- [Instructions for the task]: Your output should be the lines from the one containing "This screenshot has height=557, width=600." through the end of the listing, exact and inclusive, with no pictures.

- [Entries provided]:

== Segment start ==

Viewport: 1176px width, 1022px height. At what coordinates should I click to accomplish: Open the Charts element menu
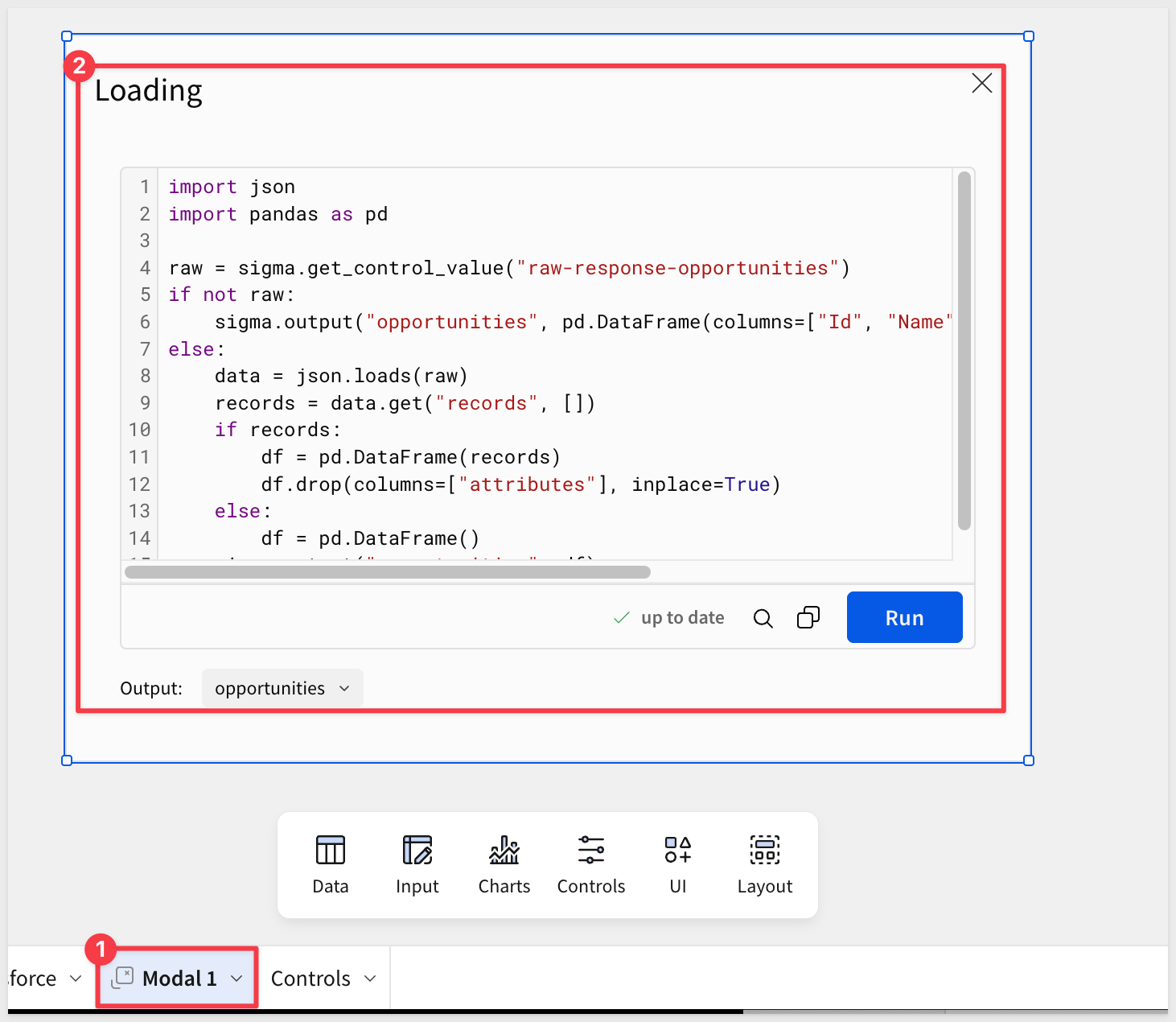pyautogui.click(x=504, y=864)
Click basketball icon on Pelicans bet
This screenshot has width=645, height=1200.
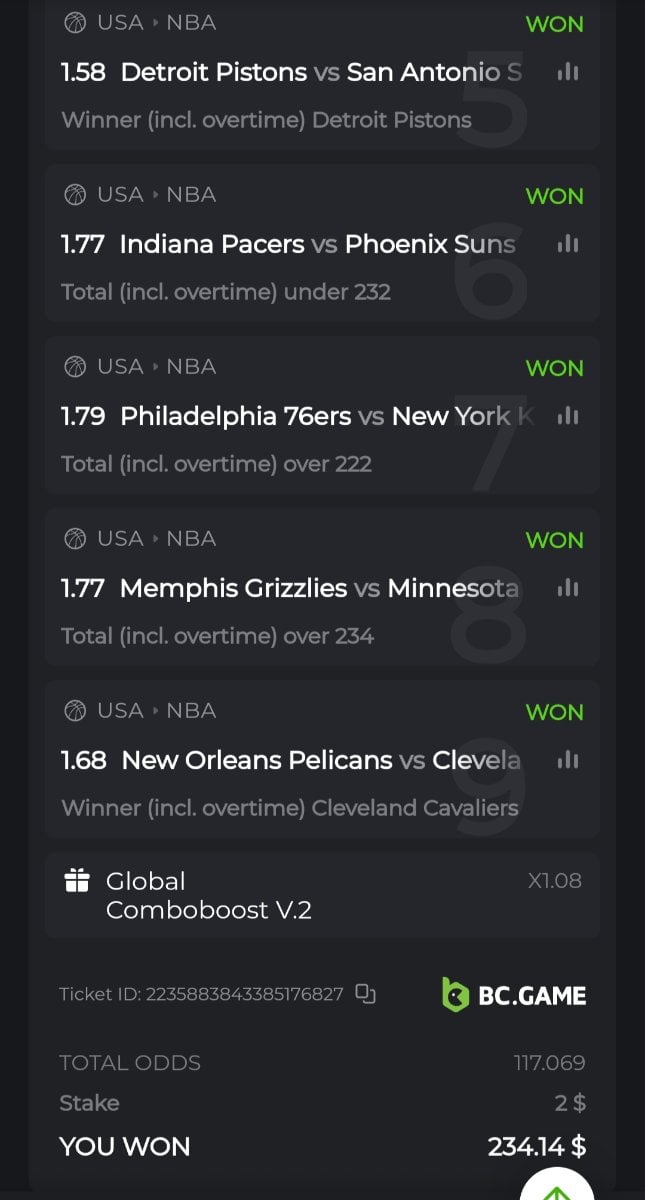point(75,711)
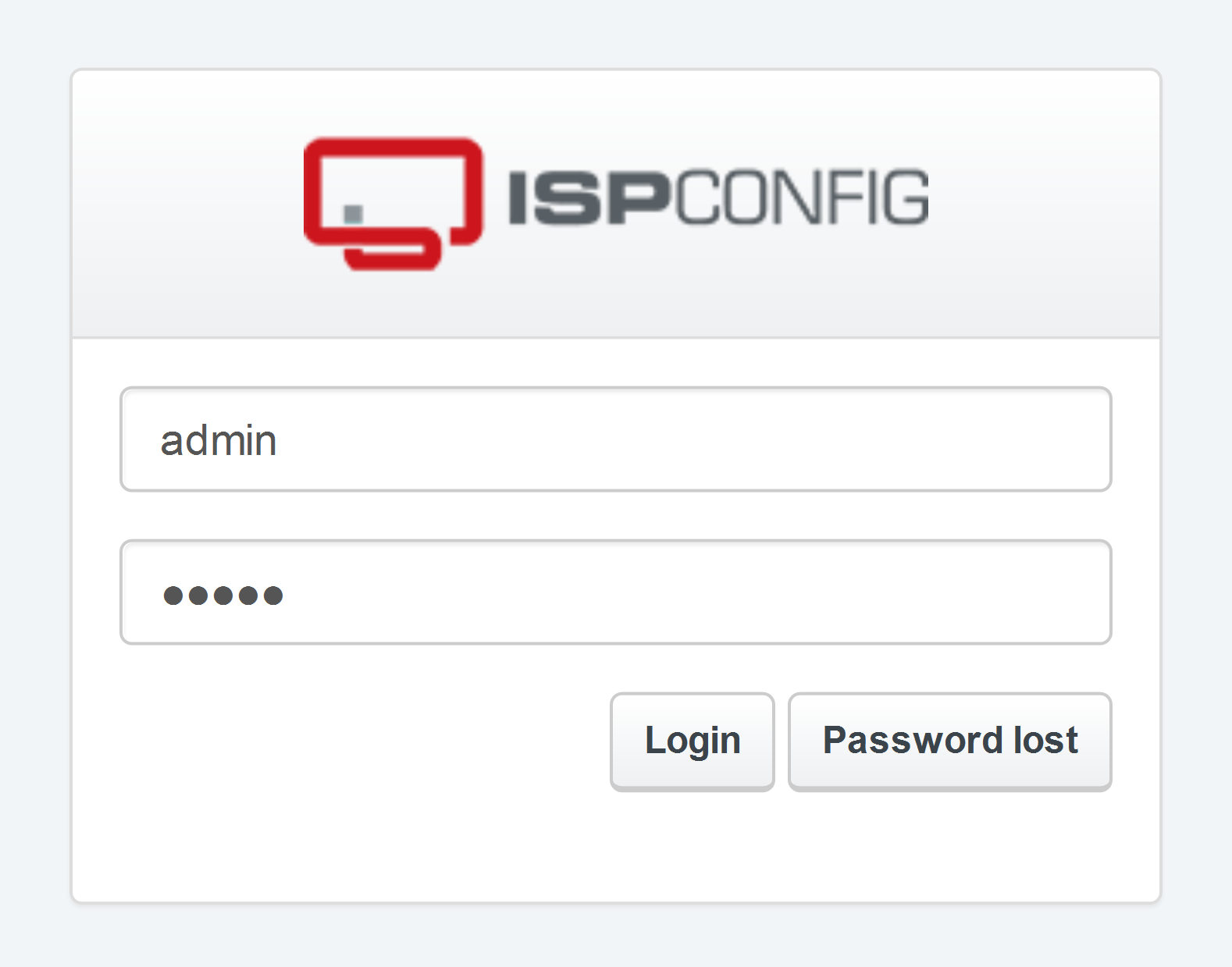Click the small gray square inside the logo
Screen dimensions: 1232x967
click(x=354, y=214)

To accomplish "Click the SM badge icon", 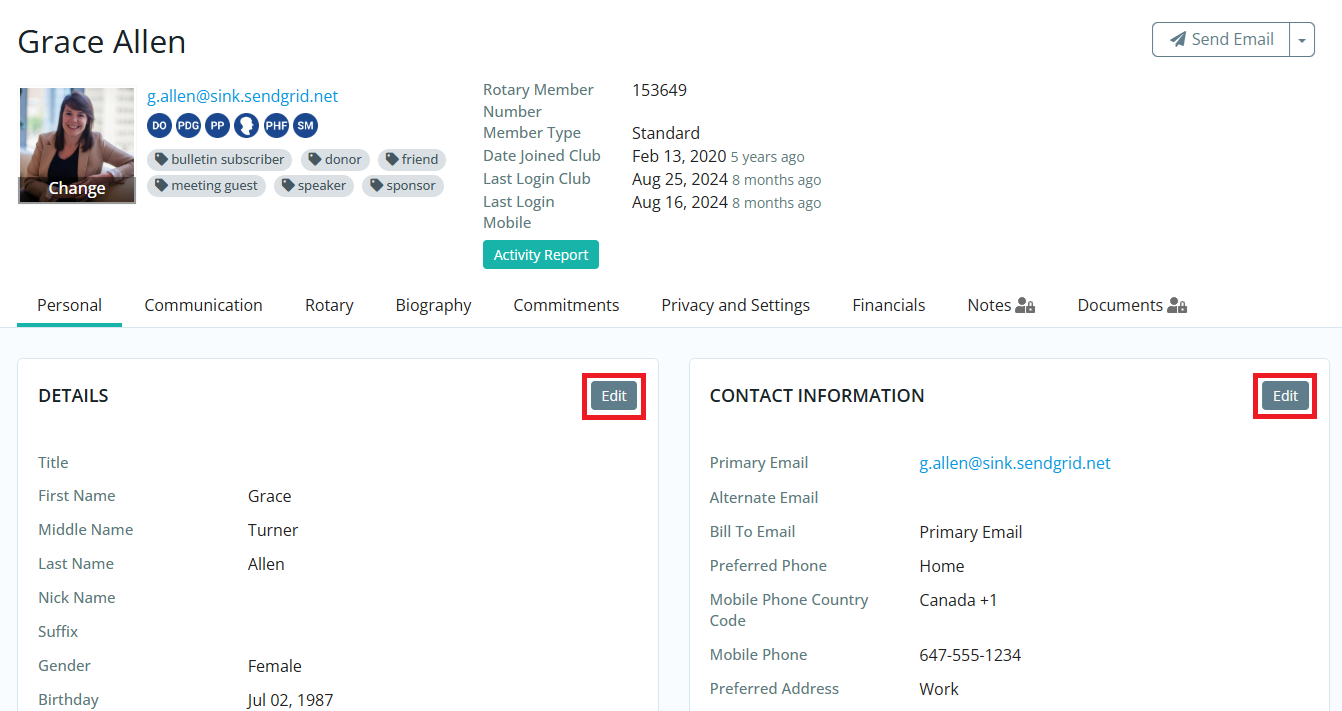I will (x=305, y=126).
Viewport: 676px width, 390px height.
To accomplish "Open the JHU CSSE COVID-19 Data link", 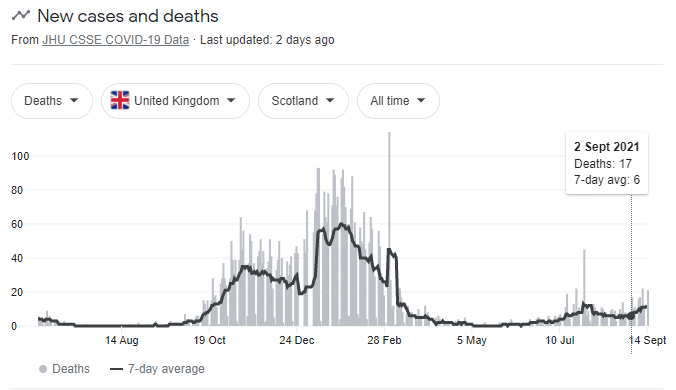I will (116, 40).
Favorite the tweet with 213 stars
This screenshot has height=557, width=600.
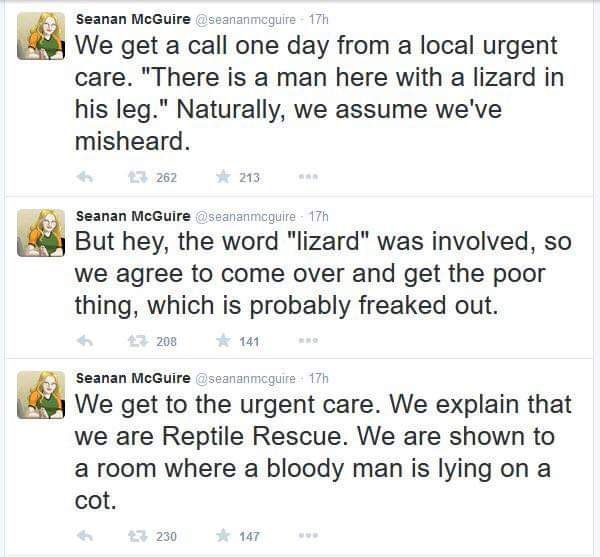click(223, 177)
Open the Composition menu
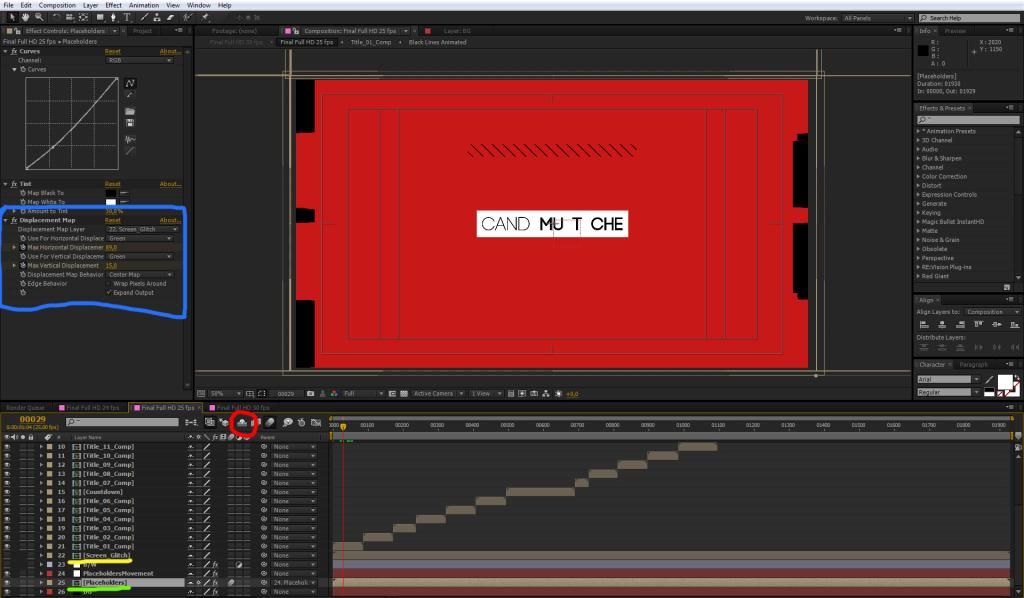Viewport: 1024px width, 598px height. click(x=56, y=5)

== Segment end ==

- [Answer section]:
This screenshot has height=557, width=600.
click(223, 177)
Open the Composition menu
Viewport: 1024px width, 598px height. click(x=56, y=5)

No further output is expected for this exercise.